■ Provided passage:
- - -

Pixel Dimension – Image Sizes For Web Demystified

Heard of DPI & PPI or pixel dimension, which one do you need to focus on we’ll explain so we can save images for the web the right way.

When uploading images to your website, you might worry about what DPI to use for your images or someone talked about pixel dimension. Or you wonder what PPI is and why both names are almost always interchanged but mean something totally different. 

Let’s start with DPI.

DPI stands for DOTS PER INCH and is a reference for offset printing where the dots are actual ink droplets hitting the paper and the more dots the finer the detail and crisper the picture.

Then there is PPI.

PPI stands for PIXELS PER INCH and represents how many pixels are getting cramped into an inch in your image.

And the Difference?

What is actually the difference of DPI to PPI and is there a difference? Yes, there is. Even though DPI is often used to express PPI, DPI is really a print term. Let me explain. The primary difference between DPI vs PPI is, DPI is really the physical ink dots or droplets that get printed on paper whereas PPI means the number of square pixels that are contained in one inch of an image that then is displayed on your computer monitor, iPad or cellphone. So the image you create is setup with Pixels and when you print this image, the pixels get represented with tiny ink dots on the paper. The confusion comes in when screen sizes are referencing DPI when really it should be called PPI.

pixel dimension - pixels or dots

Guess what, neither DPI nor PPI matter for the web. So what matters then? Keep reading…

About pixel dimension!

In regards to the web what really matters is the pixel dimension. Nothing else. Period!

But first let’s talk about pixels a bit more. The more megapixel your digital camera or cellphone has, the more pixels in your images. For example the Nikon D700 is a 16-megapixel camera and takes photos that are 4928 by 3264 pixels in dimensions. Or your iPhone with 12-megapixels takes photos that are 4000 by 3000 pixels in dimensions. When you multiply the two numbers you get 12 million pixels, hence one mega pixel is a whooping 1 million pixels.

- - -

Records from a pointing dataset
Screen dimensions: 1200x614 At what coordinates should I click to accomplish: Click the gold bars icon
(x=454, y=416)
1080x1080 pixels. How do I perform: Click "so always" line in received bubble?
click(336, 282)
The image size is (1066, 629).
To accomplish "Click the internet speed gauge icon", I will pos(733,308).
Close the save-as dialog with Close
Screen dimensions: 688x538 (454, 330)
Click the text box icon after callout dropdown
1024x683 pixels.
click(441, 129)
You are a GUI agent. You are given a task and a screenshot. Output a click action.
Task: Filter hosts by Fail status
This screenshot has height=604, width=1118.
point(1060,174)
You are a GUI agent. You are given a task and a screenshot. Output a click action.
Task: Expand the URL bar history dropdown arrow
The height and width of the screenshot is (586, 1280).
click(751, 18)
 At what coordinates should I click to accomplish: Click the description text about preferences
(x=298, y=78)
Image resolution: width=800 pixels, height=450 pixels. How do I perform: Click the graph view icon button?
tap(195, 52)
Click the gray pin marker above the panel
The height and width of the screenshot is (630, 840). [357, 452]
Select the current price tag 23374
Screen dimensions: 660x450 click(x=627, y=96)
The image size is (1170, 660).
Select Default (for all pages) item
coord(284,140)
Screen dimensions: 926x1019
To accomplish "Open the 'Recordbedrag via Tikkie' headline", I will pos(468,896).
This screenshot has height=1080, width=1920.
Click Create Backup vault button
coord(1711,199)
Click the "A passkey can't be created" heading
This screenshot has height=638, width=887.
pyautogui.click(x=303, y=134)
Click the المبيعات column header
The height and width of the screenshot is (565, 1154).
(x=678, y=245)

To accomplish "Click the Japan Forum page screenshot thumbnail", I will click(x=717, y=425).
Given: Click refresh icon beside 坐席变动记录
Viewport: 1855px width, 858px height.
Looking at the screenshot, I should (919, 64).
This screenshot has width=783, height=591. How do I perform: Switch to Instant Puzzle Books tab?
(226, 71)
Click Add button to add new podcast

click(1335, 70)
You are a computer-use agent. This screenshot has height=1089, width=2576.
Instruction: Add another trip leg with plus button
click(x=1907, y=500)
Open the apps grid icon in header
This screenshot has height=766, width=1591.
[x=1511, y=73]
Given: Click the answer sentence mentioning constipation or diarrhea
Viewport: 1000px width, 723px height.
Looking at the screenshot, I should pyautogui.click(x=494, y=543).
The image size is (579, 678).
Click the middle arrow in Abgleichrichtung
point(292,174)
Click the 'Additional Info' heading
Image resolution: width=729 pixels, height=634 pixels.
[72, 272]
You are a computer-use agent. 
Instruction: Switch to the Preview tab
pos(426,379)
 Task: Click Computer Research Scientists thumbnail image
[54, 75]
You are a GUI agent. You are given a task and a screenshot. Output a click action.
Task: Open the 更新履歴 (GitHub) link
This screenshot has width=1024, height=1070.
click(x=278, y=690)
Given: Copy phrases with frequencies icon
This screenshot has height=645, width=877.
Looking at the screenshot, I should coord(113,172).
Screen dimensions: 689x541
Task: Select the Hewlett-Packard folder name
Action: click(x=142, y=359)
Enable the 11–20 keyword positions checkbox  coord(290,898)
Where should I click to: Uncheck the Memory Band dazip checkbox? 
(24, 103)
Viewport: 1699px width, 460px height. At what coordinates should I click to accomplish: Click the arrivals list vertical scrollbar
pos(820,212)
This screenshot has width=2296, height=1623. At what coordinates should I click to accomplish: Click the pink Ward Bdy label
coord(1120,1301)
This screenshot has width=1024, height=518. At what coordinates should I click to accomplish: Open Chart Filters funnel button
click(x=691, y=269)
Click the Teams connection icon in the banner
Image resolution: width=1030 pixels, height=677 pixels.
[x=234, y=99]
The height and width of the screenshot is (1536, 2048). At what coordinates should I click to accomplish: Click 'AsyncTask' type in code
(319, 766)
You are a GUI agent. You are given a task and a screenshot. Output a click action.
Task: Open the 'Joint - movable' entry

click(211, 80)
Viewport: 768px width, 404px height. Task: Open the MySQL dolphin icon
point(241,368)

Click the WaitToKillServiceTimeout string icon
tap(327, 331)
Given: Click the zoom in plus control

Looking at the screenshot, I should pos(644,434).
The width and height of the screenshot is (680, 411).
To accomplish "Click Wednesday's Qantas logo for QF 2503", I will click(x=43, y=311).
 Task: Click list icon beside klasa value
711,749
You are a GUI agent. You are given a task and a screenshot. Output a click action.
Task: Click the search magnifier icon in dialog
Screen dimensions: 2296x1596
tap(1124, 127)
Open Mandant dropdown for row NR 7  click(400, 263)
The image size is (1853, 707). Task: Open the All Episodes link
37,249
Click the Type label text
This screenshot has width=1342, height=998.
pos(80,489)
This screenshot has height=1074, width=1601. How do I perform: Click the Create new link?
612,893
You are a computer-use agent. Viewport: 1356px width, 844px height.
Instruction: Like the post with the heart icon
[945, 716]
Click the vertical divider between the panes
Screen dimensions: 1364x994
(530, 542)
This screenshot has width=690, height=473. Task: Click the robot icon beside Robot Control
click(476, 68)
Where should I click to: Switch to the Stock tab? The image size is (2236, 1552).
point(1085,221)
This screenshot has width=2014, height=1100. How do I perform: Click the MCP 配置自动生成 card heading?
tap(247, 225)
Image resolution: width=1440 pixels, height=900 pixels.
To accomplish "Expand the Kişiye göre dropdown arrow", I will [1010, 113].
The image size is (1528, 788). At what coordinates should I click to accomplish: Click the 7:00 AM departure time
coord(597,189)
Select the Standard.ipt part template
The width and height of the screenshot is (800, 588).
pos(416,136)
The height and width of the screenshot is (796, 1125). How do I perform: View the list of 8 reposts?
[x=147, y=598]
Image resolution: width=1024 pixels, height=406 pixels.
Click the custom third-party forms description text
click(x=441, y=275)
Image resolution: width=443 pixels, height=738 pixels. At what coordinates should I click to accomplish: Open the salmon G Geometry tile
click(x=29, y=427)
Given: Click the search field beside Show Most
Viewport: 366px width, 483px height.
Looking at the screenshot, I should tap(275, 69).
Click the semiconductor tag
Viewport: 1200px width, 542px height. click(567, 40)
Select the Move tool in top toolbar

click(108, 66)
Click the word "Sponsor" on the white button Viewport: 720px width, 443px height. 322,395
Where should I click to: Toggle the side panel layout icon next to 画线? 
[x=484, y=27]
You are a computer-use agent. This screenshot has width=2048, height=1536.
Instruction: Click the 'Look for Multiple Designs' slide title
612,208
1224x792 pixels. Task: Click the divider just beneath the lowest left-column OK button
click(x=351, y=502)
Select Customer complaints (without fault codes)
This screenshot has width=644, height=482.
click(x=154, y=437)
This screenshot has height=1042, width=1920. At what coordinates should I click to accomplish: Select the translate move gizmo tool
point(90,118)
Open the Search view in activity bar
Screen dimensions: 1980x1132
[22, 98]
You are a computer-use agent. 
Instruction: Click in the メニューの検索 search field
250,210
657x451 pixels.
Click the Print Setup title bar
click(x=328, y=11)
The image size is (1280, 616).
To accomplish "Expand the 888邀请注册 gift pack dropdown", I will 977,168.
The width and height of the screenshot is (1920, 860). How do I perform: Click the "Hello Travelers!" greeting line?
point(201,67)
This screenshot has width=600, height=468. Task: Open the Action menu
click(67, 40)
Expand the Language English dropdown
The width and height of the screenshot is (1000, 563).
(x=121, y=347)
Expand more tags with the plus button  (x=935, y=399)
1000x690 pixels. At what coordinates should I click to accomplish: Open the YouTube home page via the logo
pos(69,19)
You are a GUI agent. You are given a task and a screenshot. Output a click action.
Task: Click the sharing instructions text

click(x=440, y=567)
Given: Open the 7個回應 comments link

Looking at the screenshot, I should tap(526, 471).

- - -

■ Task details:
According to the article on pixel dimension, what is the only thing that really matters for images on the web?

■ Reply to the exercise:
The pixel dimension.